KPK sebut pengembangan perkara RPTKA jadi menunggu karena ada kasus K3

Update: 2025-09-10 03:01 GMT

Pelaksana Tugas Deputi Penindakan dan Eksekusi Komisi Pemberantasan Korupsi Asep Guntur Rahayu memberikan keterangan di Gedung Merah Putih KPK, Jakarta, Selasa (9/9/2025). ANTARA/Rio Feisal.

 Komisi Pemberantasan Korupsi (KPK) menyatakan pengembangan perkara dugaan pemerasan dalam pengurusan rencana penggunaan tenaga kerja asing (RPTKA) di lingkungan Kementerian Ketenagakerjaan jadi menunggu terlebih dahulu karena ada kasus dugaan pemerasan terkait dengan pengurusan sertifikat K3 di lingkungan Kemenaker.

“Untuk RPTKA dan K3, kami sama-sama laksanakan penyidikan. Dua-duanya berjalan sampai saat ini. Tidak ada hambatan sejauh ini, tetapi untuk pengembangannya memang waktunya menunggu,” ujar Pelaksana Tugas Deputi Penindakan dan Eksekusi KPK Asep Guntur Rahayu di Gedung Merah Putih KPK, Jakarta, Selasa (9/9) malam.

Asep menjelaskan pengembangan perkara RPTKA tersebut terkait keterlibatan pihak-pihak di Kementerian Imigrasi dan Pemasyarakatan.

“Untuk RPTKA itu tidak hanya melibatkan Kementerian Ketenagakerjaan karena ketika tenaga kerja asing itu masuk, pintu masuk pertama itu adalah di imigrasi,” katanya.

Oleh sebab itu, kata dia, KPK akan mengusut pelayanan keimigrasian saat TKA masuk di Indonesia.

“Karena informasi yang kami terima juga pungutan ini tidak hanya terjadi di RPTKA itu sendiri, tetapi di pelayanan-pelayanan yang lainnya,” jelasnya.

Sementara itu, dia mengatakan KPK berharap penanganan kasus RPTKA dan K3 dapat membuat kementerian/lembaga lain di Indonesia memperbaiki pelayanan publiknya.

“Kami harapkan seperti itu.
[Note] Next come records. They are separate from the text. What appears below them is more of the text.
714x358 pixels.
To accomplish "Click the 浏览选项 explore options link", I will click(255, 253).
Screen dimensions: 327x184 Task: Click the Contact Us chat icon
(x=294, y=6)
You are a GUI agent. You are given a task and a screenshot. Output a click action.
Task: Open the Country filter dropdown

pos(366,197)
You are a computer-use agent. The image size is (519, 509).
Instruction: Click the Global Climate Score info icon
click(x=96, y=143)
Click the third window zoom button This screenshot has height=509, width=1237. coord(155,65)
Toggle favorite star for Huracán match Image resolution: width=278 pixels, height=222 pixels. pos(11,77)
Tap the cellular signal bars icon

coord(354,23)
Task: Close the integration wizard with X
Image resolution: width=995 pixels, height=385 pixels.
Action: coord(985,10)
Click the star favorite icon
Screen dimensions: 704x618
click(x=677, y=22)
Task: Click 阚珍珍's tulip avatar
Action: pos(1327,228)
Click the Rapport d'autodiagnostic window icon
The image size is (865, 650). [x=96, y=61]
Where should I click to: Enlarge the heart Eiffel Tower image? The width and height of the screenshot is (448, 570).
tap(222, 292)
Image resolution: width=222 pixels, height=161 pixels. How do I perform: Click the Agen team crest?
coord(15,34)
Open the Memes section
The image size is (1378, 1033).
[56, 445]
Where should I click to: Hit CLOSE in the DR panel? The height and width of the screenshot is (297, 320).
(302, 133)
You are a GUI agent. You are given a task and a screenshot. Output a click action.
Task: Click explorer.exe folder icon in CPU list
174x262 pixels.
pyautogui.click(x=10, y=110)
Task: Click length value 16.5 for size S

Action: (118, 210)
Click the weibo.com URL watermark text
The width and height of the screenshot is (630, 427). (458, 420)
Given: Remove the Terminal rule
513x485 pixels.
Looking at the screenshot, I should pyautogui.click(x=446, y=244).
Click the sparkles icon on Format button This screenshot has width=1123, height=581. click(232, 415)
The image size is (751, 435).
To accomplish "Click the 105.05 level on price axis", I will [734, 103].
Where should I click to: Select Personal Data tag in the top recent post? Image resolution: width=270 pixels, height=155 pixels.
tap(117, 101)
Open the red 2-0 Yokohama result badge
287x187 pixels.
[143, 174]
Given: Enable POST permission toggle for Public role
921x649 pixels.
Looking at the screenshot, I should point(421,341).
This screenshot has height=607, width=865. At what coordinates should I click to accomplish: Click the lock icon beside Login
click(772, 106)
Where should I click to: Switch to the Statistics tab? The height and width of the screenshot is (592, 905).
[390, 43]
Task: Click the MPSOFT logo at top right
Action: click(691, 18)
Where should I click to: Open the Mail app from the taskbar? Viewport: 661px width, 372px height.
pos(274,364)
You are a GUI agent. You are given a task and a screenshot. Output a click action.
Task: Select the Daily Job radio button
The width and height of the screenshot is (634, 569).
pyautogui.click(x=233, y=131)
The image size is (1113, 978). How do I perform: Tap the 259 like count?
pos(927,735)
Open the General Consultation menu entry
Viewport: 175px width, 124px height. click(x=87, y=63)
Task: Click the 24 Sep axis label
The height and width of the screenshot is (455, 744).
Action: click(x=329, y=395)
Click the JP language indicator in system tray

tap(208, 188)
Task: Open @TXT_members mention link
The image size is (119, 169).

Tidak perlu menunggu kami melakukan OTT (operasi tangkap tangan), atau melakukan penindakan dulu, lalu diperbaiki pelayanannya,” katanya.

Untuk kasus RPTKA, pada 5 Juni 2025, KPK mengungkapkan identitas delapan orang tersangka kasus tersebut, yakni aparatur sipil negara di Kemenaker bernama Suhartono, Haryanto, Wisnu Pramono, Devi Anggraeni, Gatot Widiartono, Putri Citra Wahyoe, Jamal Shodiqin, dan Alfa Eshad.

Menurut KPK, para tersangka dalam kurun waktu 2019–2024 telah mengumpulkan sekitar Rp53,7 miliar dari pemerasan pengurusan RPTKA. KPK menjelaskan bahwa RPTKA merupakan persyaratan yang harus dipenuhi oleh tenaga kerja asing agar dapat bekerja di Indonesia.

Apabila RPTKA tidak diterbitkan Kemenaker, penerbitan izin kerja dan izin tinggal akan terhambat sehingga para tenaga kerja asing akan dikenai denda sebesar Rp1 juta per hari. Dengan demikian, pemohon RPTKA terpaksa memberikan uang kepada tersangka.

Untuk kasus sertifikat K3, pada 22 Agustus 2025, KPK menetapkan Immanuel Ebenezer selaku Wakil Menteri Ketenagakerjaan bersama sepuluh orang lainnya sebagai tersangka kasus tersebut. KPK mengungkapkan pemerasan dalam pengurusan sertifikat K3 di lingkungan Kemenaker membuat tarif normal Rp275.000 menjadi Rp6 juta.